Ilya Kubyshkin

Personal information
- Full name: Ilya Anatolyevich Kubyshkin
- Date of birth: 12 January 1996 (age 30)
- Place of birth: Saint Petersburg, Russia
- Height: 1.83 m (6 ft 0 in)
- Position: Midfielder; defender;

Team information
- Current team: Dynamo St. Petersburg
- Number: 13

Youth career
- 0000–2008: Kirovets St. Petersburg
- 2009–2016: Zenit St.

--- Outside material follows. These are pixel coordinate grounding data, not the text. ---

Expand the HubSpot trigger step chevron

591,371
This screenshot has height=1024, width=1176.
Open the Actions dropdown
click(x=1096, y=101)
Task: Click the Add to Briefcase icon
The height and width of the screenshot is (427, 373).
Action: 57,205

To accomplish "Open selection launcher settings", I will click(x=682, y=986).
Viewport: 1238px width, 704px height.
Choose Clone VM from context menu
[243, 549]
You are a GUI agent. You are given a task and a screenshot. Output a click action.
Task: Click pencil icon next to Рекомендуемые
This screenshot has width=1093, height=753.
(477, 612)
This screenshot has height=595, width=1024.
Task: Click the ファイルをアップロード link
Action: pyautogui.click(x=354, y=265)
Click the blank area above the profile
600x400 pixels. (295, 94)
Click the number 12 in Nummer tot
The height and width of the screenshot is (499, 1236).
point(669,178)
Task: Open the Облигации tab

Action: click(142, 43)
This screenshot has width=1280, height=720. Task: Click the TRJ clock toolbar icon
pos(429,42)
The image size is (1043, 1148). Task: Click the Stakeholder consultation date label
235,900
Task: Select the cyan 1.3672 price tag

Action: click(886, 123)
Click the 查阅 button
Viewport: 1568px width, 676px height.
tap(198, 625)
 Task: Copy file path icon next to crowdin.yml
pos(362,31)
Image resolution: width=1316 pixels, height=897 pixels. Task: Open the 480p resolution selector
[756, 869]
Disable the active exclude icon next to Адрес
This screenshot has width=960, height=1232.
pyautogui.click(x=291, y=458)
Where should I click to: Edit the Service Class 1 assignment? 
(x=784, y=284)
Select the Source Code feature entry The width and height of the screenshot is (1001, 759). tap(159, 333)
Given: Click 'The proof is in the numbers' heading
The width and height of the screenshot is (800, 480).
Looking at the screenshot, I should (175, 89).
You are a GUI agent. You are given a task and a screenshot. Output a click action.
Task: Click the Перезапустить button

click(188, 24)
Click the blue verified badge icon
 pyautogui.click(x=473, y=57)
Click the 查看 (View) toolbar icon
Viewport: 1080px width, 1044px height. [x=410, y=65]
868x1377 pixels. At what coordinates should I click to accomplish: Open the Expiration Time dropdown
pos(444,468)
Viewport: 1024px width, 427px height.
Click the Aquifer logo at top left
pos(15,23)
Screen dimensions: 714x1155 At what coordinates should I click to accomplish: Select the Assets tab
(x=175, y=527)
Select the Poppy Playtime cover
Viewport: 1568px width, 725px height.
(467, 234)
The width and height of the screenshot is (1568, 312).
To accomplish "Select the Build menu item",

Petersburg

Senior career*
- Years: Team / Apps / (Gls)
- 2016: Zenit-2 St. Petersburg / 3 / (0)
- 2016–2018: Slovan Liberec / 2 / (0)
- 2018–2019: Avangard Kursk / 43 / (1)
- 2020: Neftekhimik Nizhnekamsk / 4 / (1)
- 2021: SKA Rostov-on-Don / 10 / (0)
- 2021–2022: Tom Tomsk / 33 / (4)
- 2022–2023: Kuban Krasnodar / 3 / (0)
- 2023: Volga Ulyanovsk / 9 / (1)
- 2023–2024: Spartak Kostroma / 26 / (1)
- 2024: Kompozit Pavlovsky Posad / 13 / (1)
- 2025: Znamya Truda / 17 / (3)
- 2026–: Dynamo St. Petersburg / 0 / (0)

International career
- 2011: Russia U-16 / 5 / (1)

= Ilya Kubyshkin =

Russian footballer

Ilya Anatolyevich Kubyshkin (Илья Анатольевич Кубышкин; born 12 January 1996) is a Russian football player who plays for Dynamo St. Petersburg.

==Club career==
He made his debut in the Russian Football National League for Zenit-2 St. Petersburg on 27 March 2016 in a game against Luch-Energiya Vladivostok.